BEGIN
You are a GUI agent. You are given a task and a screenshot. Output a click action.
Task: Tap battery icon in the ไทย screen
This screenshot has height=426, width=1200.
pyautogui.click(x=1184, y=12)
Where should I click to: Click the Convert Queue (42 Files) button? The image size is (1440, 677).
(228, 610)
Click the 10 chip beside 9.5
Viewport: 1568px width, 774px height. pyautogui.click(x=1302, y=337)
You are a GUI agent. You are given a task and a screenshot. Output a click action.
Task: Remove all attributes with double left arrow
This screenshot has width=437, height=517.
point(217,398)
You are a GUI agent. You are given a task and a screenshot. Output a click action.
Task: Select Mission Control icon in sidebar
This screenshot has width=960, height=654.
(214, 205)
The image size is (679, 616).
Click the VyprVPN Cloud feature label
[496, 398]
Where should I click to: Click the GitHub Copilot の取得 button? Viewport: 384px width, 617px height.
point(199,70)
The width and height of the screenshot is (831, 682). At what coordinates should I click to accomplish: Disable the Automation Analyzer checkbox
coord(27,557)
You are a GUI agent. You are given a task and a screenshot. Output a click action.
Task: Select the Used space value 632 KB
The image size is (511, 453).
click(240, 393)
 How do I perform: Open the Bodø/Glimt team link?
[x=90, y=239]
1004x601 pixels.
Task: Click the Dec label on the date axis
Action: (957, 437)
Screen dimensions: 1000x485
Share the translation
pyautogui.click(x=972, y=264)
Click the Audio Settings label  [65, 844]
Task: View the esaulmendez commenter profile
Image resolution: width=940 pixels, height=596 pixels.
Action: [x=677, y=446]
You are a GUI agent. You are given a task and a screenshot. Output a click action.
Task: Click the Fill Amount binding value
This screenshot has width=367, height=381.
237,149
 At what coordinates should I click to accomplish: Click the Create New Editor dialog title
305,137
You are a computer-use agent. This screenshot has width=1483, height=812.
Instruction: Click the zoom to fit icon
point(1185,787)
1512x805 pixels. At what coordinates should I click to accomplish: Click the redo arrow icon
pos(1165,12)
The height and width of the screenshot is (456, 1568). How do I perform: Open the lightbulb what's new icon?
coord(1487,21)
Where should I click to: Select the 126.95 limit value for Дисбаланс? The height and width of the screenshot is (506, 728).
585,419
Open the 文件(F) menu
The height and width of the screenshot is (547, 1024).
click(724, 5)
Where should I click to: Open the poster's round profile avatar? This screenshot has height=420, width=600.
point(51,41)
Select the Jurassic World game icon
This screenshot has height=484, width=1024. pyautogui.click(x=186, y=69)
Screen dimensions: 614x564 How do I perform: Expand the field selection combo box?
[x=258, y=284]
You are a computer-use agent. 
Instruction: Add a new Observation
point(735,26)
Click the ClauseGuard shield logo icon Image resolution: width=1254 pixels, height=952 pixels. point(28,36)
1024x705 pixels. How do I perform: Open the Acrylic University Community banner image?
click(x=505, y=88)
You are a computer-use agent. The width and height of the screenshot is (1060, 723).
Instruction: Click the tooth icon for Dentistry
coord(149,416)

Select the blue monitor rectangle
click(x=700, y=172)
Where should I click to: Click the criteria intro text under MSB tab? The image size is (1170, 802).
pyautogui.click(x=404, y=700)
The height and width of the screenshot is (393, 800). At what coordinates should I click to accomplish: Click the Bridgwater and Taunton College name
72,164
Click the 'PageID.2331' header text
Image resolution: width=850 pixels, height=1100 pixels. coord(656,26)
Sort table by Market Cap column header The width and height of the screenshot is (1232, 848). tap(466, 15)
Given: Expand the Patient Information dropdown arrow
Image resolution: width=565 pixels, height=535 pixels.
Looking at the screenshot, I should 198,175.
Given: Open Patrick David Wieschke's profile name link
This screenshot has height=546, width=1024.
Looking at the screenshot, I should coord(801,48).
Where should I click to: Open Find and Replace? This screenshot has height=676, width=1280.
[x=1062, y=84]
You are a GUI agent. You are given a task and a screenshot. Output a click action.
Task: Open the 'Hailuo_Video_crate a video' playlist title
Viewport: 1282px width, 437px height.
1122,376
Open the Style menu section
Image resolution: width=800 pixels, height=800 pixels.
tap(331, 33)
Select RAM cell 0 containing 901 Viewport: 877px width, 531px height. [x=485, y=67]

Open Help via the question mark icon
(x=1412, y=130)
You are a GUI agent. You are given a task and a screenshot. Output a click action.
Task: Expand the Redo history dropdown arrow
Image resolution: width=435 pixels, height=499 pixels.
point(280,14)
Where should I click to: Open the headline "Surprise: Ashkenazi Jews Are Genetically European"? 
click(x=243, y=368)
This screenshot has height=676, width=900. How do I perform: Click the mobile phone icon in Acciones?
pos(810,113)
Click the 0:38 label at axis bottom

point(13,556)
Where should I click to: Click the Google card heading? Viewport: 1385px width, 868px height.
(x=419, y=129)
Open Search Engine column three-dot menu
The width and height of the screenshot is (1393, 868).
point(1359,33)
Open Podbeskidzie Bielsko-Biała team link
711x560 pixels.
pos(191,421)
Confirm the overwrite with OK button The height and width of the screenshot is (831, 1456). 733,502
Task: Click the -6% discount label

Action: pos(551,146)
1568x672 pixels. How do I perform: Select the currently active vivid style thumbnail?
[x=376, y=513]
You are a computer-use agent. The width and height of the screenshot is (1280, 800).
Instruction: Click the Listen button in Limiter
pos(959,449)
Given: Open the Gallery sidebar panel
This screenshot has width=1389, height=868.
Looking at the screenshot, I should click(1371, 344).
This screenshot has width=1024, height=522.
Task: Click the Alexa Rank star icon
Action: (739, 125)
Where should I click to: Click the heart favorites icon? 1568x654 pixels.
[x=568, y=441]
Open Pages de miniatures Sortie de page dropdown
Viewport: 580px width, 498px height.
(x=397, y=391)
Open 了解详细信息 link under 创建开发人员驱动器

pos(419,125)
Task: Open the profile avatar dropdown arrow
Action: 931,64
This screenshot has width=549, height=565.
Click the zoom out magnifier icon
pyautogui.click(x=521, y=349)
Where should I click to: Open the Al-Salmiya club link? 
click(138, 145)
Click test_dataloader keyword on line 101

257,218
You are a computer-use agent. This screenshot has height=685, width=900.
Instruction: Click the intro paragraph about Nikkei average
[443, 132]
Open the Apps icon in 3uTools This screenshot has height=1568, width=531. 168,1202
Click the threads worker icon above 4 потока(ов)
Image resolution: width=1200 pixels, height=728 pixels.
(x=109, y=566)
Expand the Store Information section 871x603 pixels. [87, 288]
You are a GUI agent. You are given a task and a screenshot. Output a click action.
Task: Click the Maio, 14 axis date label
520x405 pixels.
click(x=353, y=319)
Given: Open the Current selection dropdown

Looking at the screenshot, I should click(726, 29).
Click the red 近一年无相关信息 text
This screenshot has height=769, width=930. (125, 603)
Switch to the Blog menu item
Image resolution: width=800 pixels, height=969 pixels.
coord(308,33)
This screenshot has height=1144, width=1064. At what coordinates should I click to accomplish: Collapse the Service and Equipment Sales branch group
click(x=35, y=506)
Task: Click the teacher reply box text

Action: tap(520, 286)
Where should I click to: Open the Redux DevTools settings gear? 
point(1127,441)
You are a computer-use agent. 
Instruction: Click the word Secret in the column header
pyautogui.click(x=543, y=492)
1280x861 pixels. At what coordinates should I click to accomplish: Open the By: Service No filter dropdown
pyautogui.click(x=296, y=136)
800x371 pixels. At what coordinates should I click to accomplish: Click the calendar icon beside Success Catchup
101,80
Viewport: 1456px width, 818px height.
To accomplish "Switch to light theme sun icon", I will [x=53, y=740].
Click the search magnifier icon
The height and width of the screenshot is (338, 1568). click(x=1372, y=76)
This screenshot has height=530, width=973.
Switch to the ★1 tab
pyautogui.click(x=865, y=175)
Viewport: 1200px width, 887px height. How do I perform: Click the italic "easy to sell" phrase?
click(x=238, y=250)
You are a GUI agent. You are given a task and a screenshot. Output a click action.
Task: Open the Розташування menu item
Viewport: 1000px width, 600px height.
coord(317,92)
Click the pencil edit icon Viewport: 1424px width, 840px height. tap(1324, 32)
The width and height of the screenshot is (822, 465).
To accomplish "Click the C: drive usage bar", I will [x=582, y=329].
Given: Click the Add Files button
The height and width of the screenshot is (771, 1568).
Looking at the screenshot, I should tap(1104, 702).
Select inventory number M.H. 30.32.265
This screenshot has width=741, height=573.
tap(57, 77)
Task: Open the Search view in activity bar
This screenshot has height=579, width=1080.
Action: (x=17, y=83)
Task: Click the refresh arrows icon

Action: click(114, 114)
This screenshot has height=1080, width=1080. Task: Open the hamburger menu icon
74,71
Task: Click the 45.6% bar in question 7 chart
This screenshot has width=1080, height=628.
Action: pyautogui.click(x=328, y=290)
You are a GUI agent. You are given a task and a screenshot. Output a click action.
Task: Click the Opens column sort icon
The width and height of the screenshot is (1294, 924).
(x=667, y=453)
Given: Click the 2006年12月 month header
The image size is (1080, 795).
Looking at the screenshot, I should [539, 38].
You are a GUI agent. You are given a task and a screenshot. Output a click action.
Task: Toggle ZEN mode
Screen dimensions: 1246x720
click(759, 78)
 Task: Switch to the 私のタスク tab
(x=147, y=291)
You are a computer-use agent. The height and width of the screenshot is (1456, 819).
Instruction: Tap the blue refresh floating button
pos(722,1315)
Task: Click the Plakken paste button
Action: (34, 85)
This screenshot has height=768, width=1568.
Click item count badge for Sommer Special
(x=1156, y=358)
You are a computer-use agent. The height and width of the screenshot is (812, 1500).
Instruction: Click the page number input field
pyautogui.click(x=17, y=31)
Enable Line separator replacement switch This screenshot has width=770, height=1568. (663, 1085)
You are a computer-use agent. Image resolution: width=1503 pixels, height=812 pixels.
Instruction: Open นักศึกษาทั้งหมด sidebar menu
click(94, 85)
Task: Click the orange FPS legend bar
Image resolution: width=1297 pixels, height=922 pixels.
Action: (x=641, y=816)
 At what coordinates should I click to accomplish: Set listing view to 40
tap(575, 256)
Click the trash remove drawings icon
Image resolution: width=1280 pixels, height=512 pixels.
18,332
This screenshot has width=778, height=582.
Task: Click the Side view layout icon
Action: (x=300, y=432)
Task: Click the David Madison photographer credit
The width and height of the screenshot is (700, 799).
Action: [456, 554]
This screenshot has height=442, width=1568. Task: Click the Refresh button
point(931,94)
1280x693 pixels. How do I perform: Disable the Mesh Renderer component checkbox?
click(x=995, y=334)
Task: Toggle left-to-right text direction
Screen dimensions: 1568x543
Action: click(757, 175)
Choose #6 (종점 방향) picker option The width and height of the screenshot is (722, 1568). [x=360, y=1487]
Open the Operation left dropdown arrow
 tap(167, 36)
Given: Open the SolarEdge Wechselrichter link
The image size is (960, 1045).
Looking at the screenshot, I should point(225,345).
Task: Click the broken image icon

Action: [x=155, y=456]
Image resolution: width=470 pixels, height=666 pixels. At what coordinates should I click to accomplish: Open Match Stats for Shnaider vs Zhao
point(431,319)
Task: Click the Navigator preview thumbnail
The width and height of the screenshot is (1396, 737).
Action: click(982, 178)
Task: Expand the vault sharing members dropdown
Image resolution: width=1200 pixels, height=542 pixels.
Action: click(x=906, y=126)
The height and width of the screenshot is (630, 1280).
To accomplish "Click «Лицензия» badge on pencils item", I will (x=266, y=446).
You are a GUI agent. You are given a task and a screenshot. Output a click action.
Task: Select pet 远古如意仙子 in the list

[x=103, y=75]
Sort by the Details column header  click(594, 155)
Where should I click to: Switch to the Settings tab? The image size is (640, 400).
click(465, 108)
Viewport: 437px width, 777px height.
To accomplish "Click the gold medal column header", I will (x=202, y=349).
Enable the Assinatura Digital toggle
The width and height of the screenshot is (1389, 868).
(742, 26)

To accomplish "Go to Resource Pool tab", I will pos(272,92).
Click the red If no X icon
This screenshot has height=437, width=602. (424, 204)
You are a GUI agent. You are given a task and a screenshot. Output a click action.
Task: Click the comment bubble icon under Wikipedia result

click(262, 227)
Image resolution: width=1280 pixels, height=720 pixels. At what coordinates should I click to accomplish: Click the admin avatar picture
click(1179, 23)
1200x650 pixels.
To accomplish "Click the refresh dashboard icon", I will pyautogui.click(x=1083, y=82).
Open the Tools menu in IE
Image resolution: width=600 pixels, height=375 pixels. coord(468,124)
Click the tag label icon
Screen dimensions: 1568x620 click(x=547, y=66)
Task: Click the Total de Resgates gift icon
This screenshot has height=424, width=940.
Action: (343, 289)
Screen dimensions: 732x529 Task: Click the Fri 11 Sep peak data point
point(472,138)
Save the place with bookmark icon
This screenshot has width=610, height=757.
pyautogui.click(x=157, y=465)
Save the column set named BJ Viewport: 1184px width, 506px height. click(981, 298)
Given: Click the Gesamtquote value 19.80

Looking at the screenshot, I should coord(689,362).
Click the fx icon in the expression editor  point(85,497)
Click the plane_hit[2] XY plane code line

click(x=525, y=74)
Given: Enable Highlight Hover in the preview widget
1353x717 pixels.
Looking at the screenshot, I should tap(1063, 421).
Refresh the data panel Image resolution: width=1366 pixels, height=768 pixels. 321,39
END
# [TASK]
The line containing "Click the tag label icon" marks where to begin; copy it and every later line exactly, through the end of the data.

# [YOUR RESPONSE]
Click the tag label icon
Screen dimensions: 1568x620 click(x=547, y=66)
Task: Click the Total de Resgates gift icon
This screenshot has height=424, width=940.
Action: (343, 289)
Screen dimensions: 732x529 Task: Click the Fri 11 Sep peak data point
point(472,138)
Save the place with bookmark icon
This screenshot has width=610, height=757.
pyautogui.click(x=157, y=465)
Save the column set named BJ Viewport: 1184px width, 506px height. click(981, 298)
Given: Click the Gesamtquote value 19.80

Looking at the screenshot, I should coord(689,362).
Click the fx icon in the expression editor  point(85,497)
Click the plane_hit[2] XY plane code line

click(x=525, y=74)
Given: Enable Highlight Hover in the preview widget
1353x717 pixels.
Looking at the screenshot, I should tap(1063, 421).
Refresh the data panel Image resolution: width=1366 pixels, height=768 pixels. 321,39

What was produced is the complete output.